--- Material supplied ---

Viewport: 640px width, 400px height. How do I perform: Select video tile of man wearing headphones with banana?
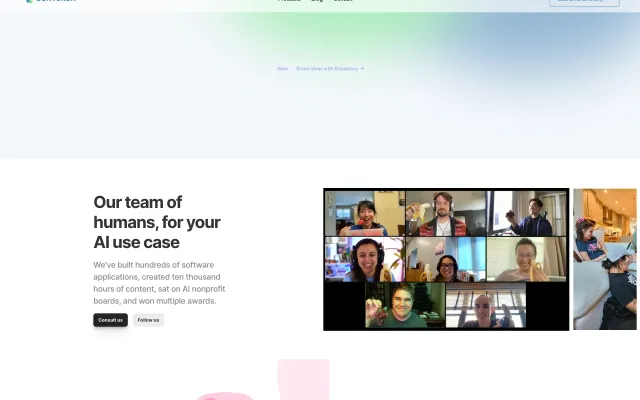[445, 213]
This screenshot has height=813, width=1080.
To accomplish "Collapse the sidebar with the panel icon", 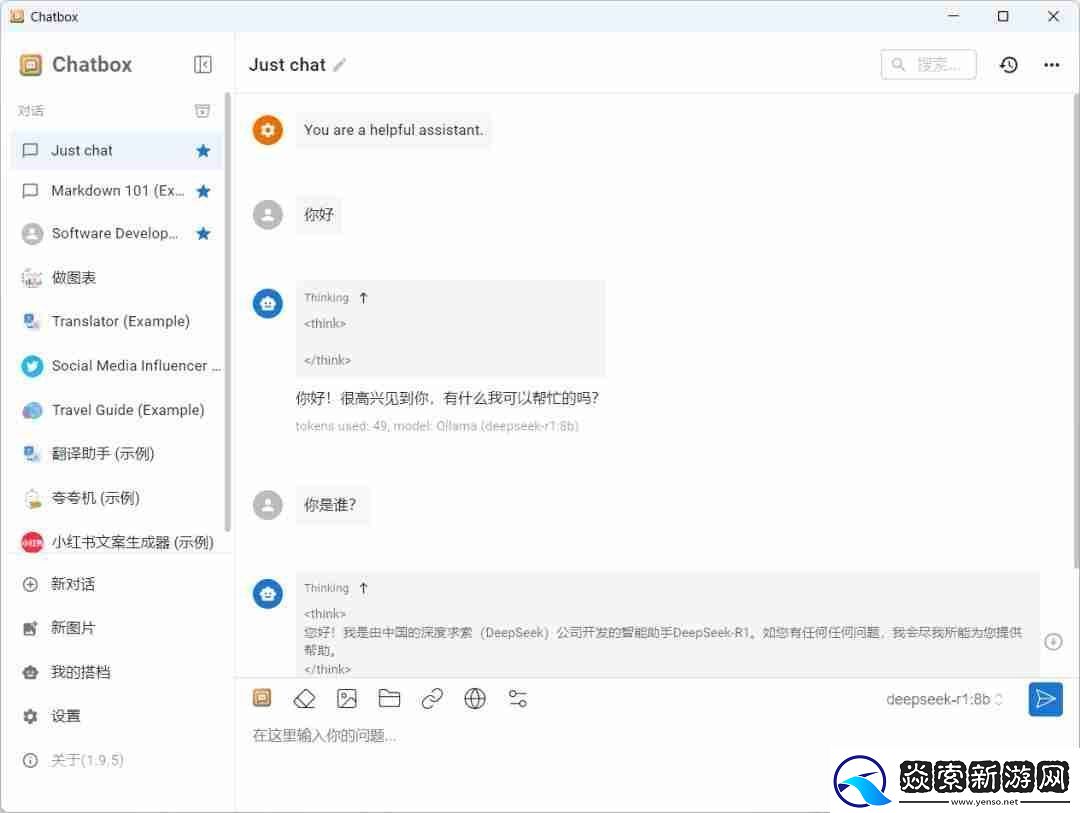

---
--- Material supplied ---

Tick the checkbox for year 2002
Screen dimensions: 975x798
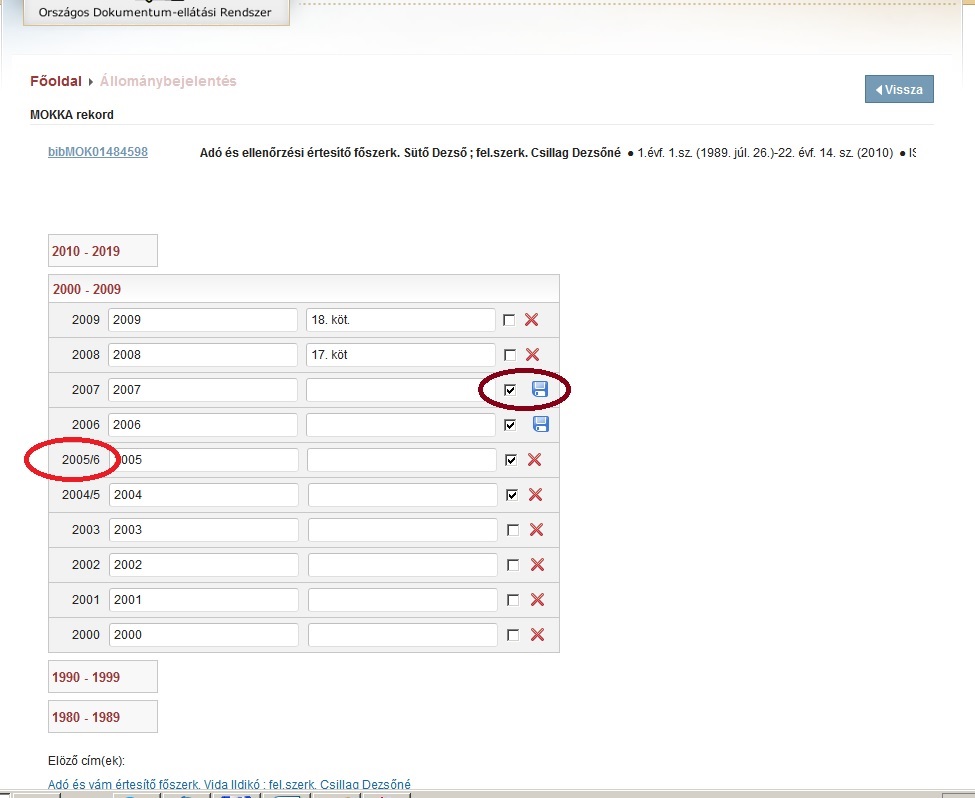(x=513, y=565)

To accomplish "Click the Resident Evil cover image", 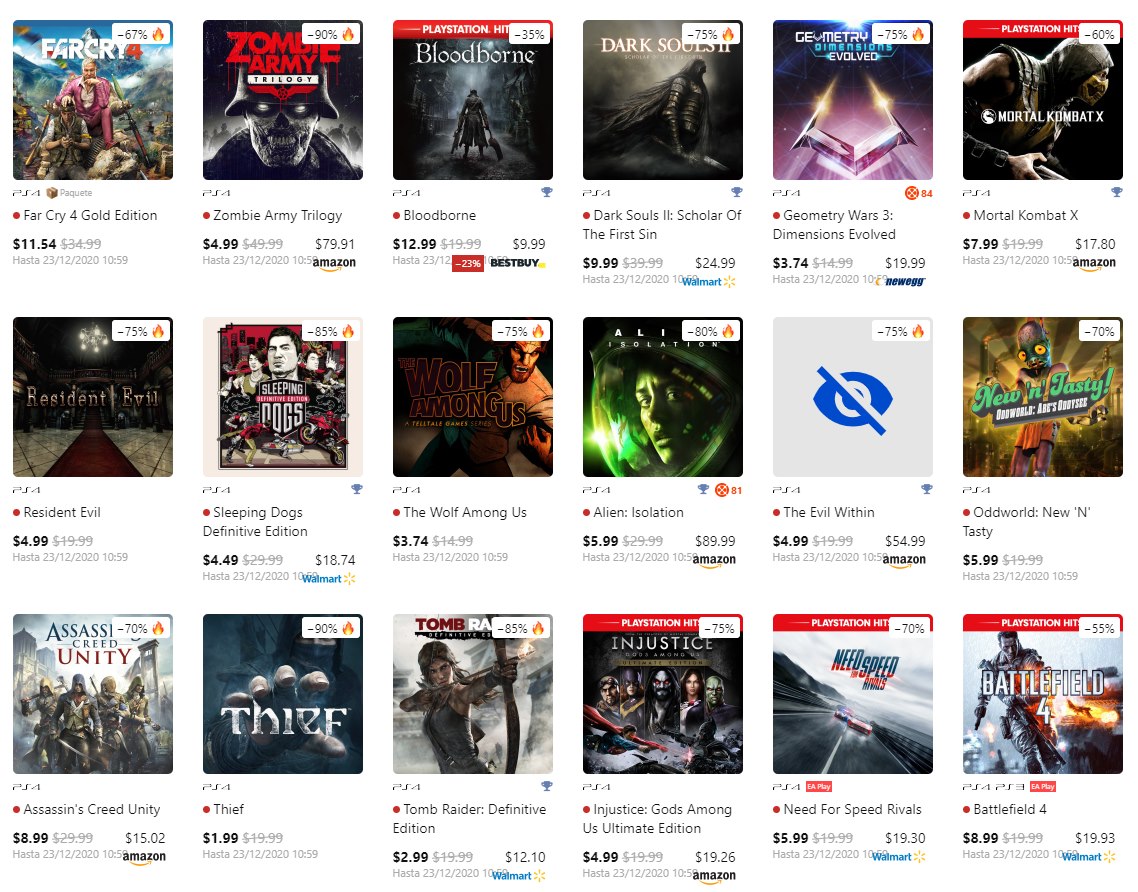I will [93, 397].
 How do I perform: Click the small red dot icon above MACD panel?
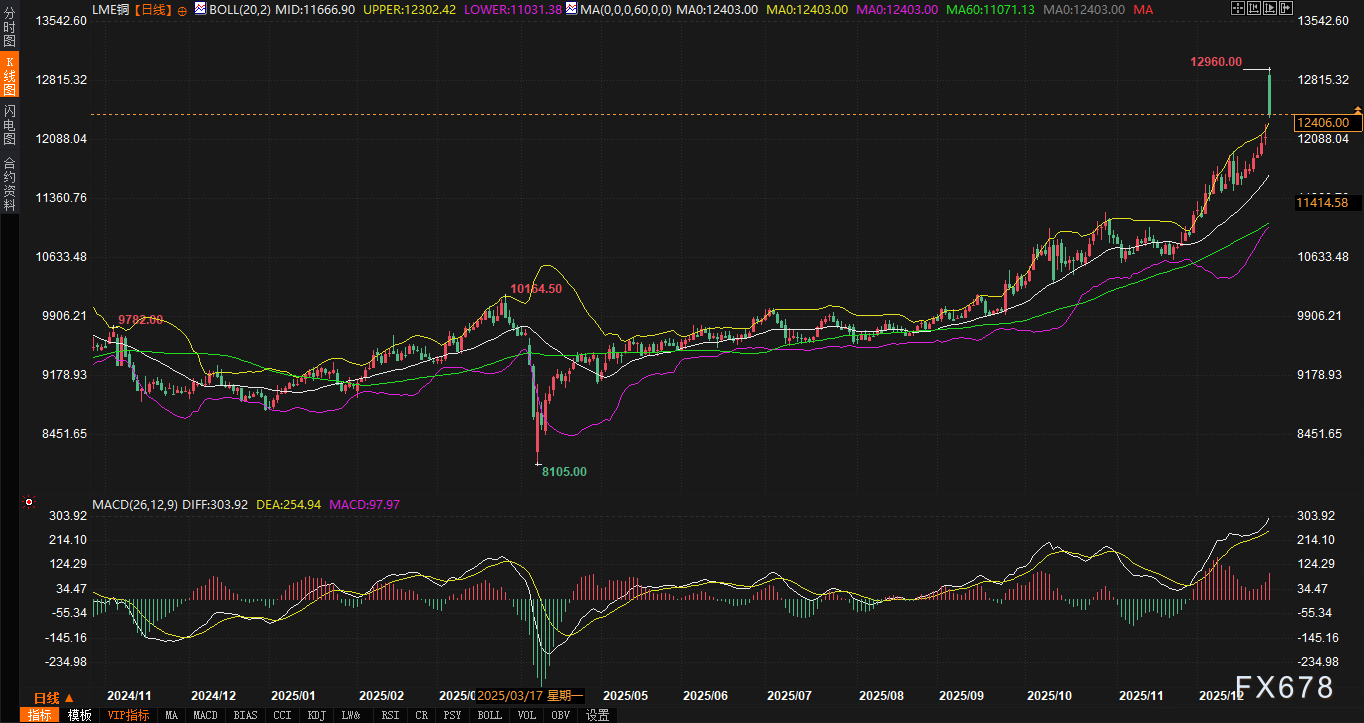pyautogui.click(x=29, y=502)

---

What needs to be done
Where a picture appears in the records above, omit it, and transcribe exactly the stretch of lines from the one with "Viewport: 640px width, 400px" through the one with "the sidebar with".

Written solution
Viewport: 640px width, 400px height. How do I perform: Select video tile of man wearing headphones with banana?
[445, 213]
This screenshot has height=813, width=1080.
To accomplish "Collapse the sidebar with the panel icon", 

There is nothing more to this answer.